Through that experience, I came to appreciate the pivotal role these embassies played in shaping cultural exchange, and how vulnerable the buildings are today. The U.S. Embassy in Oslo, built in the late 1950s, was a beacon of openness, featuring amenities like a movie theater and a public library. Some of its qualities, such as its closeness to the street and its accessibility, made it unfit for today’s heightened security. In 2017, the structure was decommissioned and sold to a private developer. The Norwegian heritage authorities landmarked parts of the building. We wanted to preserve as much of the original fabric as possible, but the perimeter fence had to be removed to restore the building to its original 1959 state.

I was able to save the fence from the garbage heap by transforming it into sculptures. The fence thus acquires new meanings, while preserving the old ones. Three of these sculptures are installed outdoors on Park Avenue as part of my Analogue Sites exhibition. The works create a dialogue between the U.S. Embassy in Oslo and New York buildings on Park Avenue that are similar by some measures, such as the 1957 Seagram Building. Constructed as a corporate headquarters, it ran an ambitious, community-engaged public arts program for decades. Another example is the Park Avenue Armory, completed in 1880; it was originally built for military power, and reimagined in the 2010s as a center of soft power, art, and culture.

What makes Cold War Embassies worth preserving and reimagining?

These buildings are architectural masterpieces, designed by some of America’s greatest modern architects, including—in addition to Saarinen—Edward Durell Stone, Richard Neutra, Walter Gropius, Marcel Breuer, and Josep Lluís Sert. The structures all share unique design features, which are unimaginable in embassies today. They were equal parts cultural centers, immigration gateways, and diplomatic offices, with free and open public libraries, art galleries, and theaters. They therefore can inspire us to think more creatively about what our future embassies could be.

Sculpture by Columbia University Professor Jorge Otero-Pailos

What does art bring to the architectural preservation process?

 For me, art, architecture, and preservation are all different but complementary ways to care for the existing built environment. Any time we remove something from the built environment, we are potentially erasing important collective memories. Sometimes people don’t know what’s important to them until they lose it, which is why our philosophy in preserving the U.S. Embassy in Oslo was to keep as much of the physical building material as possible. But it was not possible to preserve the embassy’s fence through traditional preservation and architectural methods, because the landmarking authorities did not see its value and did not protect it by law.

In order to preserve the fence, I was faced with the problem of how to reveal its cultural value. As an artist, I could afford myself the license to experiment with ways that are unthinkable in normative preservation architecture, such as testing the limits of acceptable changes to the shape of the fence. I wanted to see how far I could change the fence and still have it be recognizable as a fence. Paradoxically, the more I transformed it, the more I was able to reveal the singular character of this particular fence. For example, I was only able to wield the straight bars the way I did because they were military-grade solid steel. Any conventional fence is made of hollow steel, and would have snapped in a thousand pieces under the massive torque that I applied to this fence. So, in the process of turning the fence into sculptures with unwieldy curves, I was able to show the weight, mass, and materiality of the fence. In other words, I revealed the fence’s cultural specificity, which is the basis upon which cultural value can be established, and upon which any case for preservation must rest.

"Treaties on De-Fences," a limited edition artist book by Columbia University Professor Jorge Otero-Pailos.

What is the role that American modern art and architecture play in cultural diplomacy, especially in these fraught times?

Exercise requirements:
A) Return the passage of the interview about Cold War embassies between "What makes Cold" and "architectural preservation process?", inclusive, copying it word for word.
B) Name every architect the interview about Cold War embassies mentions.
C) Continue the interview about Cold War embassies from the point where it stops.

Stored data:
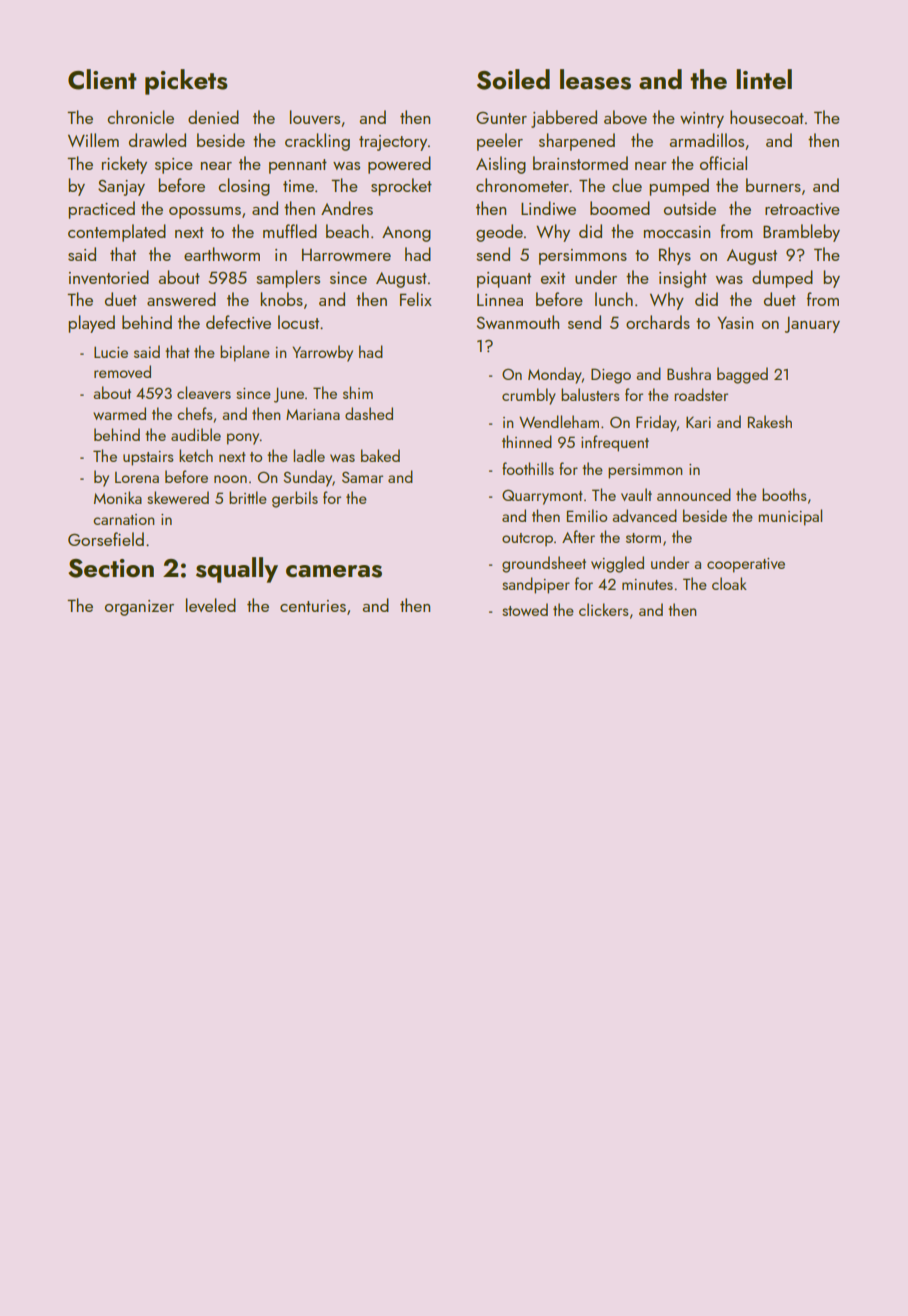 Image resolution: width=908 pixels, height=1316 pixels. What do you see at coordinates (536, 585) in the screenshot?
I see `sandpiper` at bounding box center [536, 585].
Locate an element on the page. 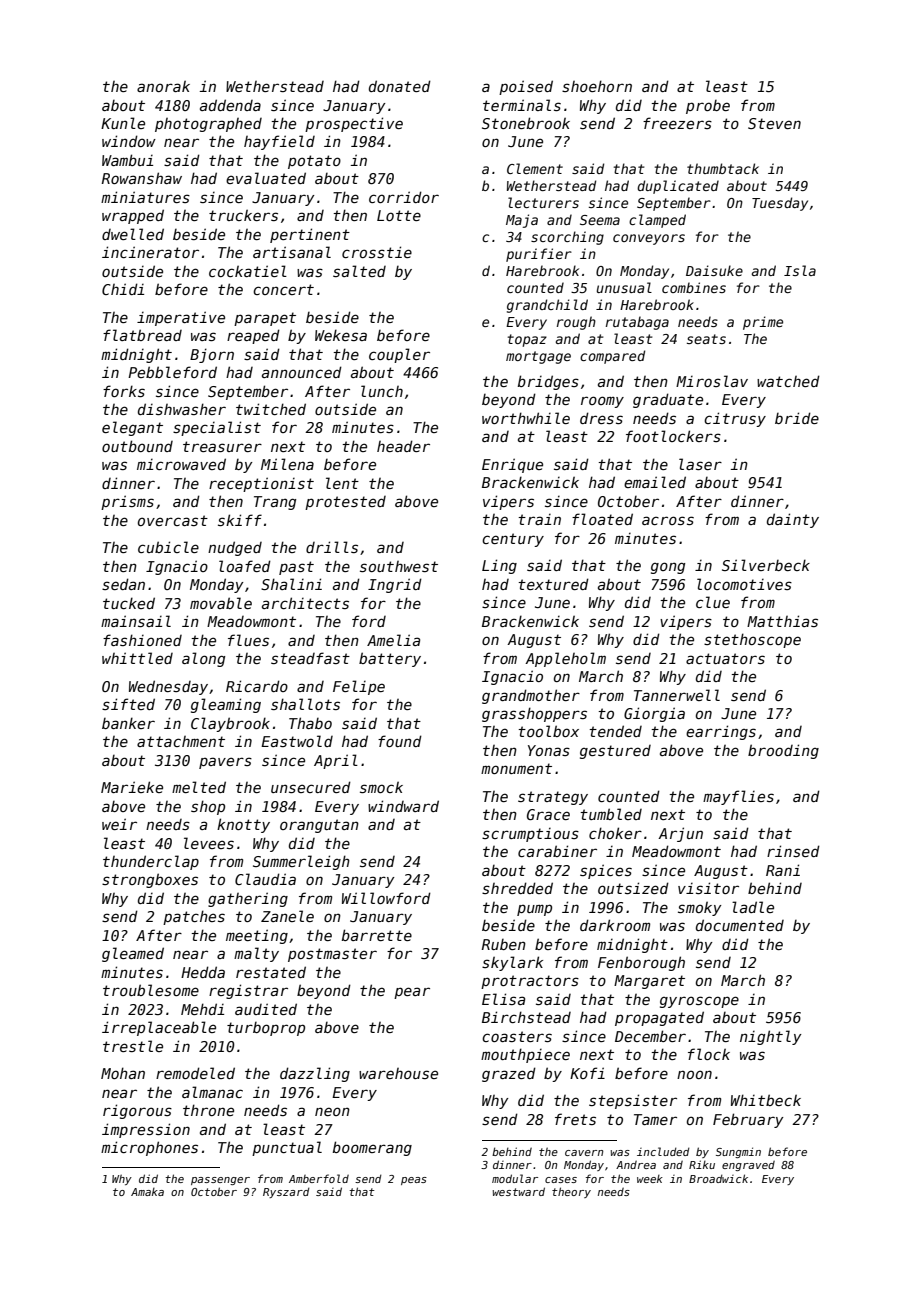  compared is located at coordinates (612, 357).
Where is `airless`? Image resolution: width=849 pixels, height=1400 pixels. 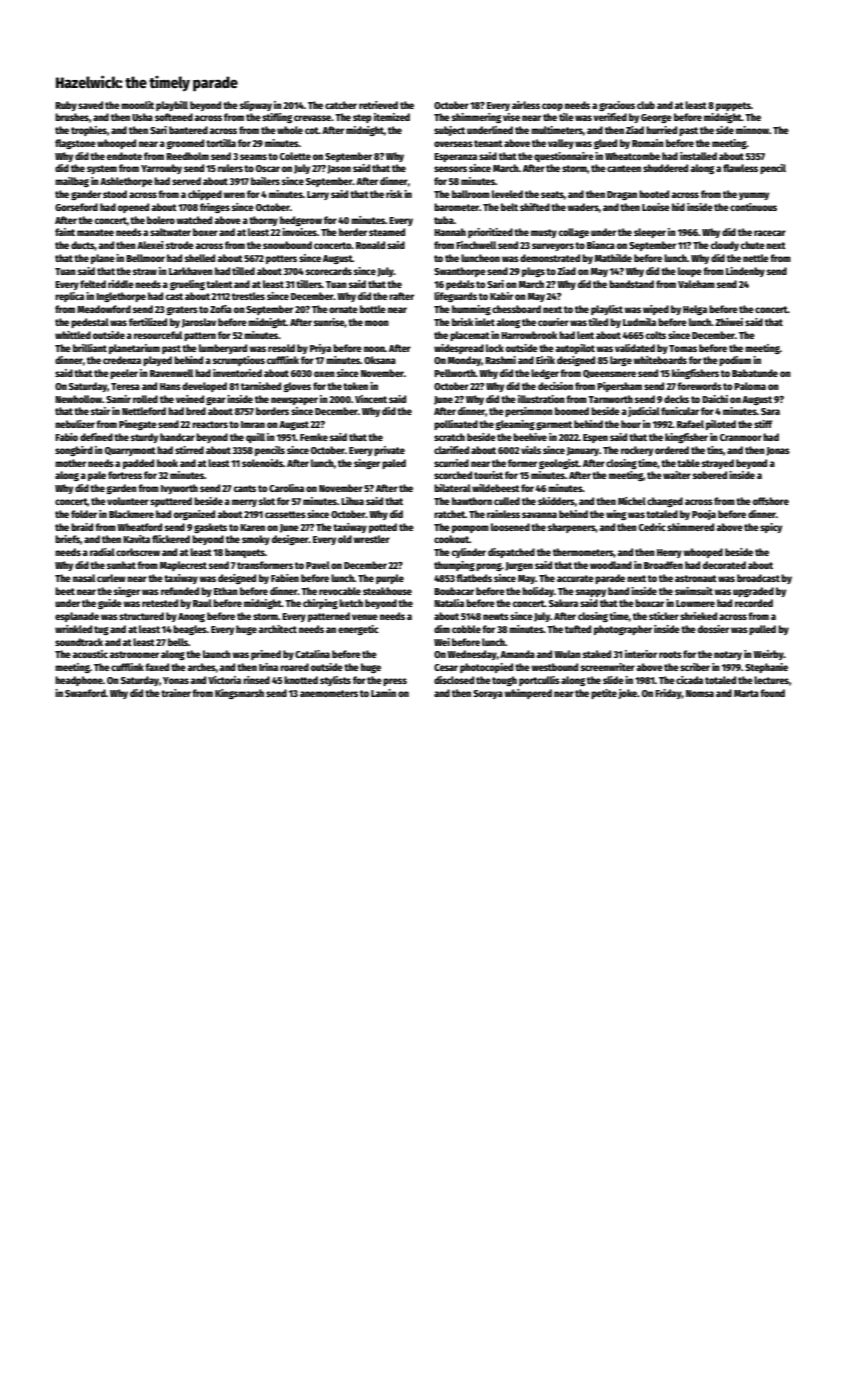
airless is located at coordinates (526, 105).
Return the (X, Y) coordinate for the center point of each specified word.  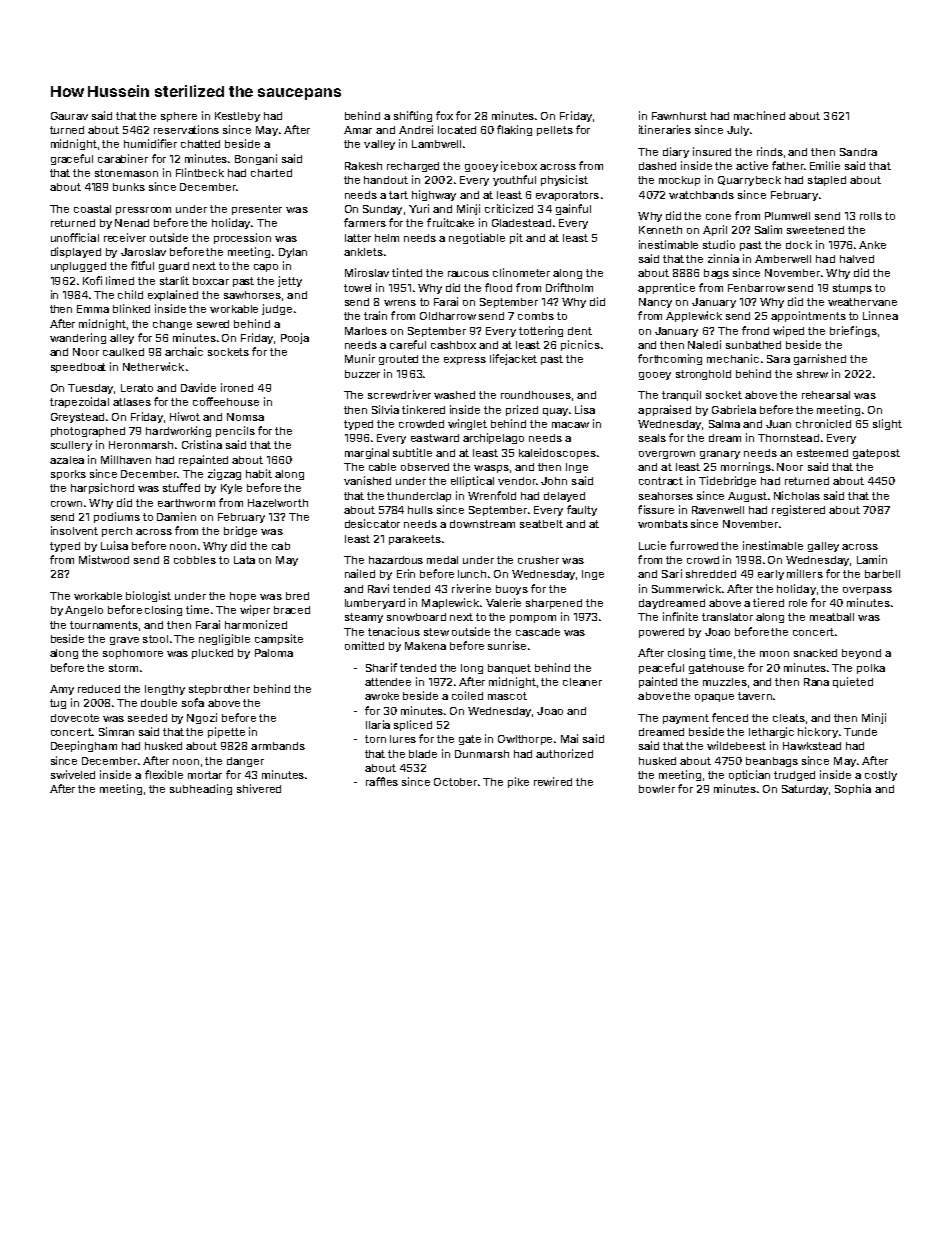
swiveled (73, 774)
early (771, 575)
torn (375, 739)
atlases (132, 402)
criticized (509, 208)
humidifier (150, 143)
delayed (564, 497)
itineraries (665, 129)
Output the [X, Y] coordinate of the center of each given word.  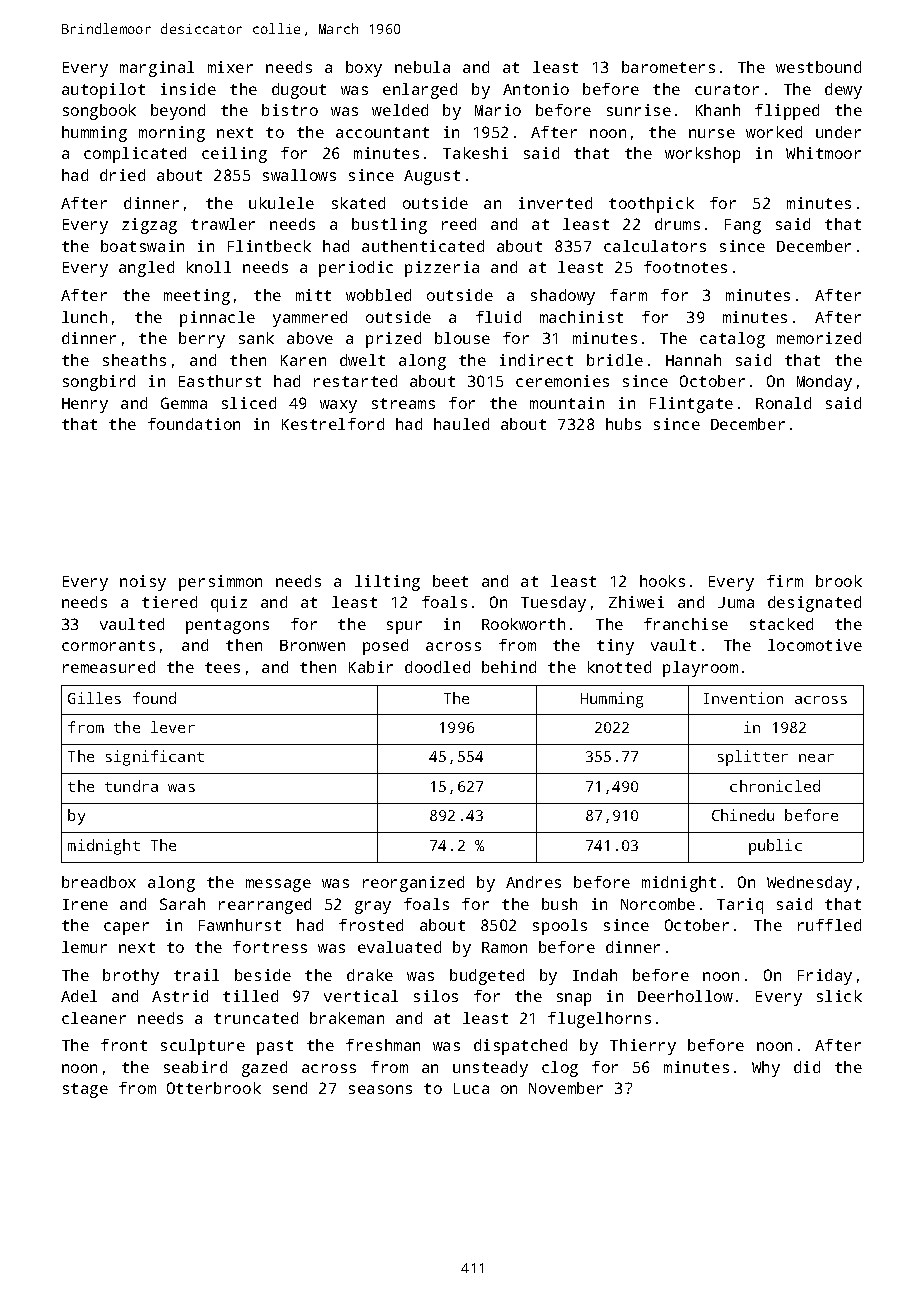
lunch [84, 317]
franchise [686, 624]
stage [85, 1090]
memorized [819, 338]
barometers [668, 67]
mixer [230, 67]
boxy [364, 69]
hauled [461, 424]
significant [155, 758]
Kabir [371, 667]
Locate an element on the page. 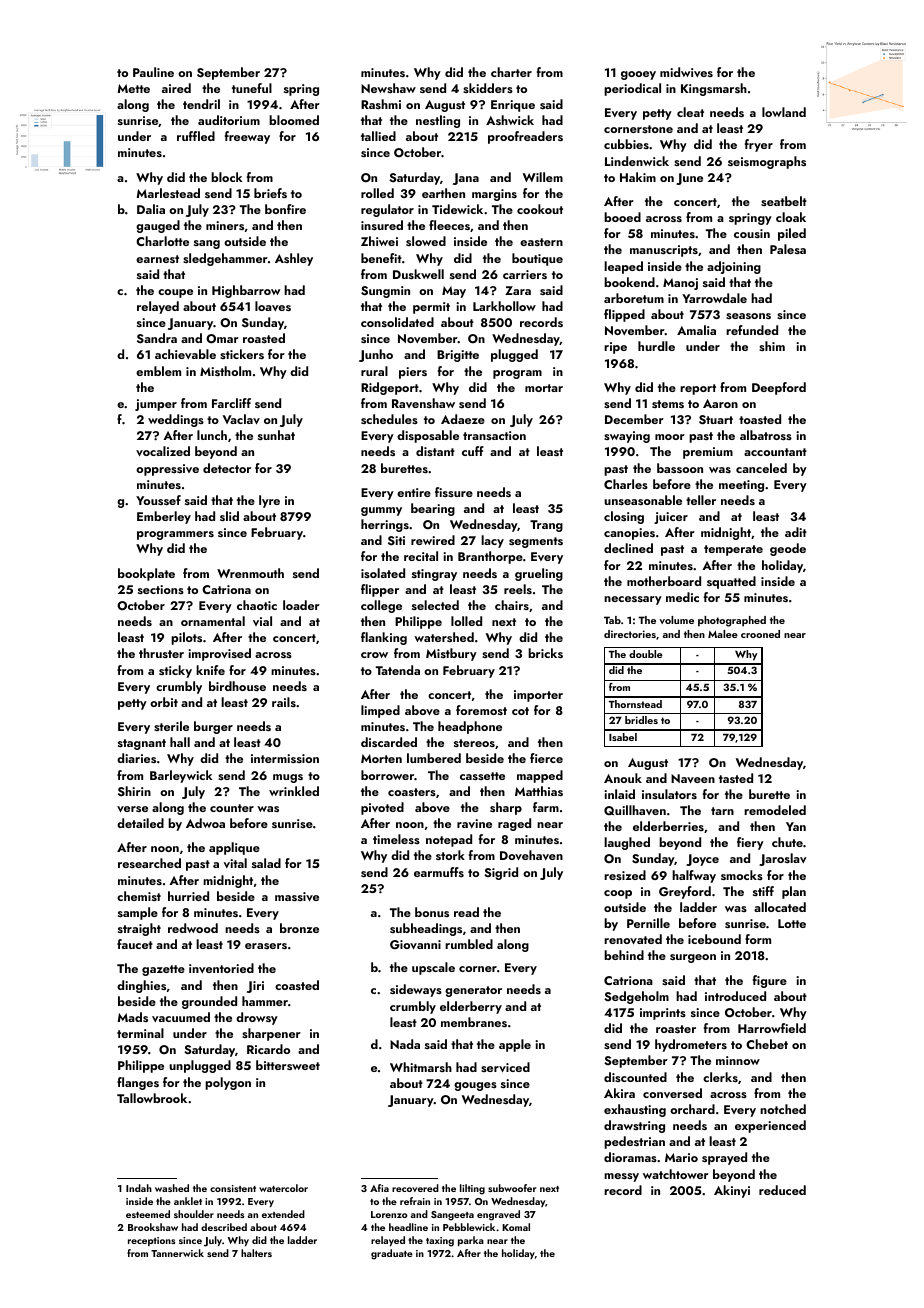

The results:
A)
What makes Cold War Embassies worth preserving and reimagining?

These buildings are architectural masterpieces, designed by some of America’s greatest modern architects, including—in addition to Saarinen—Edward Durell Stone, Richard Neutra, Walter Gropius, Marcel Breuer, and Josep Lluís Sert. The structures all share unique design features, which are unimaginable in embassies today. They were equal parts cultural centers, immigration gateways, and diplomatic offices, with free and open public libraries, art galleries, and theaters. They therefore can inspire us to think more creatively about what our future embassies could be.

Sculpture by Columbia University Professor Jorge Otero-Pailos

What does art bring to the architectural preservation process?

B) Saarinen, Edward Durell Stone, Richard Neutra, Walter Gropius, Marcel Breuer, Josep Lluís Sert

C)
Art and architecture bring people together and foster open-minded dialogue among different cultures, political views, and social backgrounds. This ability of art and architecture to convene exchange is what diplomacy is all about. Diplomacy is literally the art of the di-ploma, a word that comes from ancient Greek, meaning a bi-folded paper, the official folded letter that accredited the carrier as an ambassador. The word ambassador derives from the Latin ambactus, which means servant—someone who worked as a public servant engaged in international relations.

This idea that diplomacy has its origins in bi-folded papers inspired me to make an artist book to accompany Analogue Sites. The book, Treaties on De-Fences, is my version of a diplomatic pouch, containing 51 bi-folded prints, each one corresponding to one of the 51 sculptures I made from the fence of the U.S. Embassy in Oslo. Each bi-folded print is composed of straight lines of text taken from official treaties signed between the U.S. and Norway, which I transformed into the curving lines of the sculptures. The prints thus mirror the process of bending the straight solid steel bars of the fence into sculptures.

Each bi-folded print is an invitation to expand the diplomatic imagination and our creativity. The art of diplomacy is all about expanding the range of options toward, it is hoped, de-escalation and cooperation. Right now, there is great need for art that helps us visualize how to lower our guard and open up to one another. I hope my sculptures and my book allow people to experience that.

What other projects are you working on now?

I am immersed in exploring the intersection of art, architecture, and preservation through various initiatives, one of which is a digital guide to Analogue Sites that my team and I are creating in partnership with Bloomberg Philanthropies and the Fund for Park Avenue Sculpture Committee. The guide, which will be accessible via smartphones, aims to raise awareness of and advocate for the preservation of modernist U.S. embassies. It will feature interviews I conducted with, for example, Phyllis Lambert, who commissioned Mies van der Rohe to design and build the Seagram Building, and David Peterson, author of U.S. Embassies of The Cold War: The Architecture of Democracy, Diplomacy, and Defense.

What are you teaching this semester?

A PhD seminar on architectural fragments, with students from GSAPP as well as the Department of Art History and Archaeology. We are learning from history and encouraging ourselves to think differently and more intentionally about the future by examining what happened aesthetically, culturally, and politically when architectural fragments were moved from one place to another. And we are studying how architectural fragments can spark intercultural dialogue to initiate processes of repair, reparations, and reciprocity with communities.

Students are working on individual projects motivated by their passions for a particular architectural fragment. They are pushing the boundaries of what a fragment can be. One student, for instance, is working on pieces of architectural sounds. Another is looking at a whole façade. They are developing methodologies informed by art, architecture, preservation, and social science for identifying, documenting, preserving, and relocating architectural fragments. In doing so, they are discovering the importance of caring for existing things, and how such caring increases their agency in shaping the future.

What is special about teaching at GSAPP and in New York?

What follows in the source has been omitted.